The internet and the world wide web were originally designed as distributed and federated networks, but in the last few years, there’s been a trend toward more-centralized services with Facebook, Google, Dropbox, and others, which makes censoring of content, surveillance, hacking, and espionage very easy.
Frank Karlitschek discusses ways to go back to a more federated approach—in other words, back to the internet’s original intent. The Open Cloud Mesh API developed by Nextcloud, ownCloud, and Pydio is one example of how this can be done.
The Nextcloud community is building an open source and fully federated and distributed network for files and communication. Everyone can run their own Nextcloud server at home or wherever and collaborate and share with everyone else, providing file access, syncing, sharing, calendar, contacts, video calling, music, and video streaming in a distributed way.
Frank covers the current problems with surveillance and espionage and shares strategies for fixing this problem. Frank also explores the current and upcoming federation features of Nextcloud and explains how to become part of the community as well as why the Nextcloud community forked ownCloud to bring it to the next level.
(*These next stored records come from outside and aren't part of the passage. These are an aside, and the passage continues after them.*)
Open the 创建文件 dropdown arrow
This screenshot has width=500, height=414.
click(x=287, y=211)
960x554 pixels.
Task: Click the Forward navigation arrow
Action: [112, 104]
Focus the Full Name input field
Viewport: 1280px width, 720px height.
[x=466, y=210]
Frank Karlitschek started the ownCloud project to return control over the storing and sharing of information to consumers. In 2016, he initiated the Nextcloud project to bring this idea to the next level. He has been involved with a variety of free software projects and served as a board member for the KDE community. Frank has spoken and keynoted at dozens of SCaLEs, FOSDEMs, LinuxCons, and Latinowares all over the world.